# Stated exercise 1
Quote the entries from the line containing "Given: Click the" up to and including the line containing "click(x=981, y=137)", keeping every line unchanged.

━━ Extract to read

VOXL 2 tflite GPU delegate fails on custom model

majjam

I downloaded the "CenterNet MobileNetV2 FPN Keypoints 512x512" model from the TF2 Object Detection Zoo and customized the voxl-tflite-server software to load this model and run inference on a set of images. In this model, there are a few operations which are not supported; however, 120 operations are delegated to the GPU, and the remaining are delegated to the CPU. The model runs inference on the input images with no issues.

My problem: I have retrained the "CenterNet MobileNetV2 FPN Keypoints 512x512" to detect a new class's bounding box and keypoints. I modified voxl-tflite-server to use this model and updated the voxl-tflite-server.conf file with the model's name. When I try to load the model, the GPU delegate fails to apply as shown below

The NNAPI delegate fails as well with the same "error" as above. I looked into the meaning of tfLiteStatus = 3: kTfLiteApplicationError : Delegation failed to be applied due to the incompatibility with the TfLite runtime, e.g., the model graph is already immutable when applying the delegate. However, the interpreter could still be invoked.

The only thing I could muster from this error message is that the model graph is immutable, but the subgraphs can still be used; and for some reason this prevents the GPU delegate from being applied.

The model was retrained using the Object Detection API. After performing model analysis (using the Python API) it is apparent that the networks are slightly different; in the retrained model there are new layers in the list, but I'm not sure if/why that would cause the GPU delegate to fail.

Things I've tried:

Post-training quantization (float16),
Other models (CenterNet HourGlass104 Keypoints 512x512 from TF2 Detection Zoo),
Specific input sizing prior to conversion from Tensorflow to TFLite (input can be [1,?,?,3], tried specifying as [1,256,256,3] or [1,512,512,3]),
Representative dataset during conversion (images are a [1,height,width,3] uint8),
Other versions of Tensorflow; tried 2.13, 2.10, 2.8 for both training and conversion.

I'm asking for advice on how to mitigate compatibility issues with the GPU on the VOXL 2. I suspect that the object detection API used for retraining is the culprit; does anyone know how to train in a way that the resulting model is compatible with the VOXL 2 GPU, or of a comprehensive guide for retraining a model without the object detection API?

Hardware Specs:

Board: VOXL 2
OS: Ubuntu 18.04
SDK: 0.95beta (for dual IMX412 camera capability)

━━━━
━━ Records for processing

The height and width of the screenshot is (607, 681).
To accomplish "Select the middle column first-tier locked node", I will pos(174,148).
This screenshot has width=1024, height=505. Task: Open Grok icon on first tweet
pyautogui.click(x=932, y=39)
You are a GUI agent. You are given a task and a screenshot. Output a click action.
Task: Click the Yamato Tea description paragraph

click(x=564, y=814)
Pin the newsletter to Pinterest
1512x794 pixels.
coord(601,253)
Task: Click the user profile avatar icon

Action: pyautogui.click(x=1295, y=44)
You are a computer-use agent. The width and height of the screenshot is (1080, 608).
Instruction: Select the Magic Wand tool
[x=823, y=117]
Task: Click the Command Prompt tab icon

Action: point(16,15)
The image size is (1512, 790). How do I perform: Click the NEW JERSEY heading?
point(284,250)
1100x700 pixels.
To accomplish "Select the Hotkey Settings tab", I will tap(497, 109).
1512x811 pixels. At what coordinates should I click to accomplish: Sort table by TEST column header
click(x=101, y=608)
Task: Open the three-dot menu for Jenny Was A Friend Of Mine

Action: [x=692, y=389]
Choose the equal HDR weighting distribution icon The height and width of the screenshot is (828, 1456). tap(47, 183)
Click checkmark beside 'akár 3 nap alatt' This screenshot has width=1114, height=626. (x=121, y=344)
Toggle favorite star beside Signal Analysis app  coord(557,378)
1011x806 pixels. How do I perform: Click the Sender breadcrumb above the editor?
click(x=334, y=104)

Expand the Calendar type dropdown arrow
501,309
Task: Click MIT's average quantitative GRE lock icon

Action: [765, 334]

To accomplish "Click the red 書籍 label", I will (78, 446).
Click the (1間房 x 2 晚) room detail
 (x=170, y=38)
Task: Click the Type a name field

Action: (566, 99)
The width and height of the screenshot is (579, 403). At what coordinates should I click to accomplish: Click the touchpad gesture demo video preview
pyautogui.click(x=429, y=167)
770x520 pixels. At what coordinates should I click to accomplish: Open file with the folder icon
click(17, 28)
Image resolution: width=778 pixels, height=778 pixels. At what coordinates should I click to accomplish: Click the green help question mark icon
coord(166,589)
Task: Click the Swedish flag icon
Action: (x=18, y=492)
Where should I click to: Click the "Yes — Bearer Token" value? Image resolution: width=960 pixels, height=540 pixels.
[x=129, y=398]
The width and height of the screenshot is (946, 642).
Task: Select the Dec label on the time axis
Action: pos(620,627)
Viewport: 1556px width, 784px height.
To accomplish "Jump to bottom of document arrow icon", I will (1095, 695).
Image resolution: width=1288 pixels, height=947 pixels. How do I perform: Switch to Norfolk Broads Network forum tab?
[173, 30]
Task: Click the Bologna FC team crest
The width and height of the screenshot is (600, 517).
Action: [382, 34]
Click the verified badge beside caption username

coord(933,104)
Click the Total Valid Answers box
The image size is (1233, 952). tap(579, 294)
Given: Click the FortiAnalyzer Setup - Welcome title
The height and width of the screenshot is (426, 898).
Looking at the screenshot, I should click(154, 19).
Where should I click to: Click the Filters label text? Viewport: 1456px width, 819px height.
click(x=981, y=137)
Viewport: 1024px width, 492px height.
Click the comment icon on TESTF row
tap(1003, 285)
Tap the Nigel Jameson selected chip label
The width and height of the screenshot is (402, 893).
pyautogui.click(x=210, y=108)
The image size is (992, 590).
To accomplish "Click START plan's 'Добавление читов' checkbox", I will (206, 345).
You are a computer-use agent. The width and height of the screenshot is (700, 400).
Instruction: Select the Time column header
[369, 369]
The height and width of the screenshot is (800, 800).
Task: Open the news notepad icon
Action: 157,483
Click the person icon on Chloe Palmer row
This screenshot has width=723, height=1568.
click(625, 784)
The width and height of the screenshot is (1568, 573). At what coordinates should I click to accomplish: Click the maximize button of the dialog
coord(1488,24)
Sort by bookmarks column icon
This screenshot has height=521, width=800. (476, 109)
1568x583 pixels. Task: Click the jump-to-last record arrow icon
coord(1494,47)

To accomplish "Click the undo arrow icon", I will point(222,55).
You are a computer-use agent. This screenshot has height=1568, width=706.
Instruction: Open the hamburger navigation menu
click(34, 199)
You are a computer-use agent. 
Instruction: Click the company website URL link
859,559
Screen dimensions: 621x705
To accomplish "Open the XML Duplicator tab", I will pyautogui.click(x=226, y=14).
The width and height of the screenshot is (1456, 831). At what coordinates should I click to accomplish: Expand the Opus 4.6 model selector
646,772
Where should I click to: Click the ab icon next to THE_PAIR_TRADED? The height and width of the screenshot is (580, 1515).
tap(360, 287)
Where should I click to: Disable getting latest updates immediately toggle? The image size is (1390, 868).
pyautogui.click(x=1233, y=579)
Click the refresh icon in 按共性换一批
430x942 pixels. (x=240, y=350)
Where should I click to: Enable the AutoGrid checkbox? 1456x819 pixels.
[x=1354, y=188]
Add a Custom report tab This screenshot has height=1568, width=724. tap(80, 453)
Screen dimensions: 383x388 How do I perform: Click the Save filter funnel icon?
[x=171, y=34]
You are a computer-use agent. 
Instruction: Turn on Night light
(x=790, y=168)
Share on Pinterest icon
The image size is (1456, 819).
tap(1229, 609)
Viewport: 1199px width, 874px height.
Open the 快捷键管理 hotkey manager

━━━━

# Stated exercise 2
Print the part of the forum thread from "I downloaded the" up to and including "with no issues.", word for word.

# Written answer 1
Given: Click the FortiAnalyzer Setup - Welcome title
The height and width of the screenshot is (426, 898).
Looking at the screenshot, I should click(154, 19).
Where should I click to: Click the Filters label text? Viewport: 1456px width, 819px height.
click(x=981, y=137)

# Written answer 2
I downloaded the "CenterNet MobileNetV2 FPN Keypoints 512x512" model from the TF2 Object Detection Zoo and customized the voxl-tflite-server software to load this model and run inference on a set of images. In this model, there are a few operations which are not supported; however, 120 operations are delegated to the GPU, and the remaining are delegated to the CPU. The model runs inference on the input images with no issues.